David Hogberg, a professional poker player, has some measured thoughts on moralist William Bennett’s gambling:
- …if you know anything about slot machines and video poker – the two games which Bennett says he plays – it is highly, highly improbable that one could come out “close to even” over ten years. The games are “rigged” so that the casinos make money over the long run. The odds that Bennett would come out “close to even” are infinitesimal. (Although, as Josh Marshall wryly notes, Bennett’s statement leaves a lot of “room for wiggle.”)
What is troubling about Bennett’s statement is that it is indicative of Phase II of problem gambling, according to 1-800-BETS-OFF. Part of that phase includes “gamble and then lie about it” and “hide their losses.” It seems that Bennett is trying to cover up his gambling; if so, it’s likely he has a problem.
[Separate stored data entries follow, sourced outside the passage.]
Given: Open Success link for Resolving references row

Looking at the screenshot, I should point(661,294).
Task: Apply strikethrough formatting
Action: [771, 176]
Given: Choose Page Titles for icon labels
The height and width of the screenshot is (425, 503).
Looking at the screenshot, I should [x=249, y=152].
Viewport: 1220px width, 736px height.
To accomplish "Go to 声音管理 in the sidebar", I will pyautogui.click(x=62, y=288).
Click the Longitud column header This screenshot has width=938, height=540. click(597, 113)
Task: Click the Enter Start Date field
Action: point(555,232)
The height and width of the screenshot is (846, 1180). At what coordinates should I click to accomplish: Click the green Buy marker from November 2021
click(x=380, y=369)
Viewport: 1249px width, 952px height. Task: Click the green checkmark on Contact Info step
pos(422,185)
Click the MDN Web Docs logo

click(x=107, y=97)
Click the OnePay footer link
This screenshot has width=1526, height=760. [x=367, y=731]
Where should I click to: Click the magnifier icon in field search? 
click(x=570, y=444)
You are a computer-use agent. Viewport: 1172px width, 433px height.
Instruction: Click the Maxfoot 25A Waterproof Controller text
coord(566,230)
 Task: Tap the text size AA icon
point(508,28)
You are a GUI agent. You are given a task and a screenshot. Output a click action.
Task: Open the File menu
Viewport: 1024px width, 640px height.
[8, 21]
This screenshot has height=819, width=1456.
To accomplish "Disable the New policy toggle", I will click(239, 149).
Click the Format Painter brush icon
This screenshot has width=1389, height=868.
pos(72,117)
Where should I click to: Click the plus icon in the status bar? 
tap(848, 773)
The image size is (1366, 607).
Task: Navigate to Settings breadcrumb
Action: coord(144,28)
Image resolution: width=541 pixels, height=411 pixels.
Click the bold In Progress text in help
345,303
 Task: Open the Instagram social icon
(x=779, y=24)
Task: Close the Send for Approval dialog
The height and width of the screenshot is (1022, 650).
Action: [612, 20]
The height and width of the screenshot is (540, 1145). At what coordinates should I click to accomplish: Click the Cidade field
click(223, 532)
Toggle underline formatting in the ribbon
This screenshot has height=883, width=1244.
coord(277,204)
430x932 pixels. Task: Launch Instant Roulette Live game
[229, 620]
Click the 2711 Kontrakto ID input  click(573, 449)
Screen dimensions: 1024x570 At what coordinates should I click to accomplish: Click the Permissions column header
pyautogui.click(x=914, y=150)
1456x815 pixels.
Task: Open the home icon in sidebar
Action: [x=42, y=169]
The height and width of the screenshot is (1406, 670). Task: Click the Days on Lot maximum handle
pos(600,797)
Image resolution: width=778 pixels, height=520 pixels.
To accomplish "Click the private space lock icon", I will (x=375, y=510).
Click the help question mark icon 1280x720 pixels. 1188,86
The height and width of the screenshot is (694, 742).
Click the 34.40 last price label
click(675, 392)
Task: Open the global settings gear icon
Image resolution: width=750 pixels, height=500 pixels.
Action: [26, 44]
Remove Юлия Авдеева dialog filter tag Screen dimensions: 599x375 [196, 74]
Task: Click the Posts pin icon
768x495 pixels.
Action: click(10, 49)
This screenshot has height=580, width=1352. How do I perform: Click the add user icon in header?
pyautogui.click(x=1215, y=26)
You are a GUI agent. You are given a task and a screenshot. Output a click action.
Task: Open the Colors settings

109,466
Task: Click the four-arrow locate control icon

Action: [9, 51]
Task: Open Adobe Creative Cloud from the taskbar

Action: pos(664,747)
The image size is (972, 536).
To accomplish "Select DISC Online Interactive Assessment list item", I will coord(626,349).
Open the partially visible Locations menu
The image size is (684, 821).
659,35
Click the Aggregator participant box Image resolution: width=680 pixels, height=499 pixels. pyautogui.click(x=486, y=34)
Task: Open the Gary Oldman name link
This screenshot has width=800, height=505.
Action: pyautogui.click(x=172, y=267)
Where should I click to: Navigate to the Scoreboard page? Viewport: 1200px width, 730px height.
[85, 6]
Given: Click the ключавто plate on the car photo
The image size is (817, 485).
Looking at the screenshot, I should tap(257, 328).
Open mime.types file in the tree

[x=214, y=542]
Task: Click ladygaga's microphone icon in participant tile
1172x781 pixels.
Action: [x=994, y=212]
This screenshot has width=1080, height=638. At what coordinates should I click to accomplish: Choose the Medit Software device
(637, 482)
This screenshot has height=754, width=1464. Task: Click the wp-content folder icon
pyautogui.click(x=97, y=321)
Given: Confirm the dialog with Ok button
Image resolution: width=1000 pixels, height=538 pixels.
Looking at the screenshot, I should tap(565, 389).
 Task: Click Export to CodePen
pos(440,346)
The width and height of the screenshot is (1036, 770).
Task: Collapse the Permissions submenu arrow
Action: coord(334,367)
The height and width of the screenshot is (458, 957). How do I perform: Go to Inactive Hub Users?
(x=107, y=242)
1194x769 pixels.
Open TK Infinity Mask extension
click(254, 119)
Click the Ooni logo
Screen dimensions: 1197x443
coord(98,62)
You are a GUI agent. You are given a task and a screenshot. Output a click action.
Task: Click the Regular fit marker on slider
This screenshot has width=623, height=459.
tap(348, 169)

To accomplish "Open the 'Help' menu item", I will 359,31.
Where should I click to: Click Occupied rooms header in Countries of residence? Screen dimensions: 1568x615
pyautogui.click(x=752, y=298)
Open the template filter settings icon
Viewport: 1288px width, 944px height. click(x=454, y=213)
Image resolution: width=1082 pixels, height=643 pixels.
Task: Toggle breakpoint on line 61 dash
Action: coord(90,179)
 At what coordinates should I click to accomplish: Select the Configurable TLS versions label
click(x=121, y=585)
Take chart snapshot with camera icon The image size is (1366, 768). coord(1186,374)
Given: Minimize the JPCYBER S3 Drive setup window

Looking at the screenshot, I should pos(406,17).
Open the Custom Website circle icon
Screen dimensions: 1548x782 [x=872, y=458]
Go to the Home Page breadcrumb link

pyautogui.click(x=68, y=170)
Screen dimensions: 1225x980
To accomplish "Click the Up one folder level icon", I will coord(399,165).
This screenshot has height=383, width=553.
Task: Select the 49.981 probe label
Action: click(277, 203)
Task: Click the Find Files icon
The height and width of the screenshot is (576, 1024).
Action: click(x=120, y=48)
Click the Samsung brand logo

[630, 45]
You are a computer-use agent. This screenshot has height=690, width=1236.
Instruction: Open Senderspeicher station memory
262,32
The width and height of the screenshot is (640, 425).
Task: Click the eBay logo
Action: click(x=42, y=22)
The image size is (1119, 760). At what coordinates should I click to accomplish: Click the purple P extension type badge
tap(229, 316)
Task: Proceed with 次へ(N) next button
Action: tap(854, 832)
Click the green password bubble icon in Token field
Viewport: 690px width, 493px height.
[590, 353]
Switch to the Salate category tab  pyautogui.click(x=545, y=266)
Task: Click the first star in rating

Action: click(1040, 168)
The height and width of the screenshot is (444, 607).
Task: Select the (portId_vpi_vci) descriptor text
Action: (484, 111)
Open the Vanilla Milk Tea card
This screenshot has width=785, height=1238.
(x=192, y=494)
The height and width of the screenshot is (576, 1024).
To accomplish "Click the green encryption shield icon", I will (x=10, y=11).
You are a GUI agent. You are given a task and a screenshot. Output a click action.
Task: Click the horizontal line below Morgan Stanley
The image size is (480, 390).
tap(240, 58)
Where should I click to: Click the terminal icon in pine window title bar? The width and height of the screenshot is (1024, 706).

We should not blame an addict for his addiction. We should hold him morally accountable if he does not treat his addiction. Thus, if Bennett has a gambling problem and has not sought help, then it is a moral failure, and it undermines his credibility as a morality spokesman. But what we should be concerned about is not necessarily how much Bennett has lost, but how he behaves regarding his losses. That’s what will reveal whether Bennett indeed has a “moral problem.”
I am not a gambler, but I don’t have anything against games of skill, like poker. But anyone who blows $8 million over ten years playing against machines is just plain stupid – surely moral Bill Bennett could find something more contructive to do with his time and money.